The study of permutation polynomials over finite fields has attracted many scholars' attentions due to their wide applications and there are several different forms of permutations over finite fields. However, there is little literature on the relation between different forms of permutations.

In this paper, we find an equivalent relation between permutation polynomials of the form $f(x)=xh\left(x^{2^n-1}\right)$ over ${\mathbb{F}}_{2^{2n}}$ and permutations of the form $F(x)=\frac{H_1(\mathrm{\Delta })}{H_1(\mathrm{\Delta })+H_2(\mathrm{\Delta })}+x$ on ${\mathbb{F}}_{2^n}$, where $\mathrm{\Delta }=\frac{1}{x^2+x+\delta }$, $\delta \in {\mathbb{F}}_{2^n}$ with ${\mathrm{Tr}}_{2^n}(\delta )=1$ and $H_1,H_2$ are the x-coordinate and 1-coordinate of h (see Definition 2.4), respectively.
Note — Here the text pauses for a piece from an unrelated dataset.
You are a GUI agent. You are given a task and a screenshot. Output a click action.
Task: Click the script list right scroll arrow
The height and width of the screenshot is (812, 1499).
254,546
A special case with $H_1+H_2=1$, which means $F(x)=H_1\left(\frac{1}{x^2+x+\delta }\right)+x$, has been already studied [8], [16], [21], [22]. We summarize the known permutations and then construct 8 new classes of permutations of such form, from which one can derive some permutation polynomials of the form $xh\left(x^{2^n-1}\right)$ over ${\mathbb{F}}_{2^{2n}}$ directly. Finally, we give an asymptotic result about ${\left(\frac{1}{x^2+x+\delta }\right)}^{2^k}+x$ to be a permutation over ${\mathbb{F}}_{2^n}$ using the Hasse-Weil bound.

有限域置换多项式的研究由于其广泛的应用而引起了许多学者的关注，有限域上的置换有几种不同形式。但是，关于不同排列形式之间关系的文献很少。
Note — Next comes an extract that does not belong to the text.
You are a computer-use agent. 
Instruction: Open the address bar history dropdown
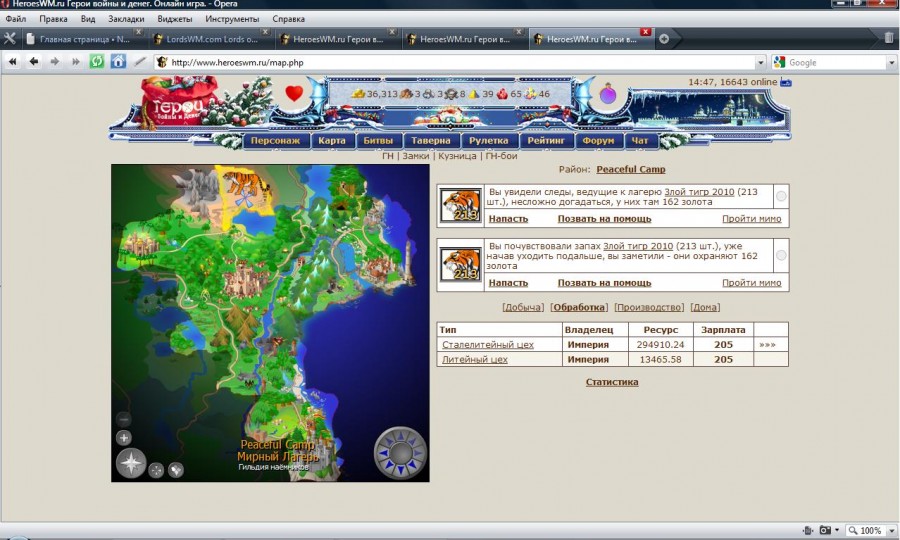(761, 62)
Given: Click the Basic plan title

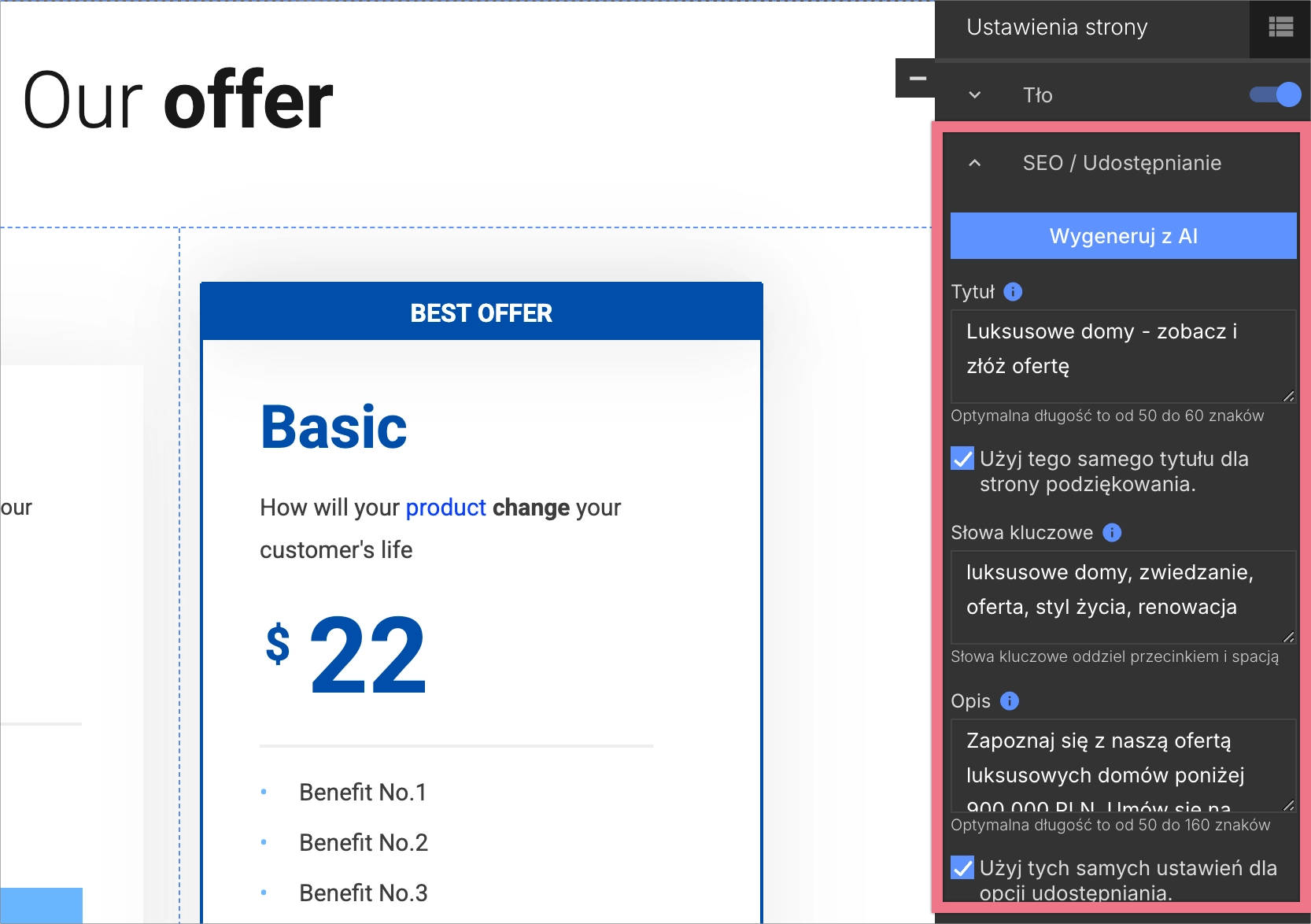Looking at the screenshot, I should (334, 427).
在本文中，我们发现形式的置换多项式之间的等价关系 $F（X）=XH（X^{2^{ñ}-\mathrm{1个}}）$ 过度 ${\mathbb{F}}_{2^{2ñ}}$ 和形式的排列 $F（X）=\frac{H_{\mathrm{1个}}（\mathrm{\Delta }）}{H_{\mathrm{1个}}（\mathrm{\Delta }）+H_2（\mathrm{\Delta }）}+X$ 上 ${\mathbb{F}}_{2^{ñ}}$，在哪里 $\mathrm{\Delta }=\frac{\mathrm{1个}}{X^2+X+\delta }$， $\delta \in {\mathbb{F}}_{2^{ñ}}$ 与 ${\mathrm{Tr}}_{2^{ñ}}（\delta ）=\mathrm{1个}$ 和 $H_{\mathrm{1个}}，H_2$分别是h的x坐标和1坐标（请参见定义2.4）。特例$H_{\mathrm{1个}}+H_2=\mathrm{1个}$， 意思是 $F（X）=H_{\mathrm{1个}}（\frac{\mathrm{1个}}{X^2+X+\delta }）+X$，已经被研究过[8]，[16]，[21]，[22]。我们总结了已知的置换，然后构造了8种此类形式的置换，从中可以得出某种形式的置换多项式$XH（X^{2^{ñ}-\mathrm{1个}}）$ 过度 ${\mathbb{F}}_{2^{2ñ}}$直。最后，我们给出关于的渐近结果${（\frac{\mathrm{1个}}{X^2+X+\delta }）}^{2^{ķ}}+X$ 作为一个排列 ${\mathbb{F}}_{2^{ñ}}$ 使用Hasse-Weil界线。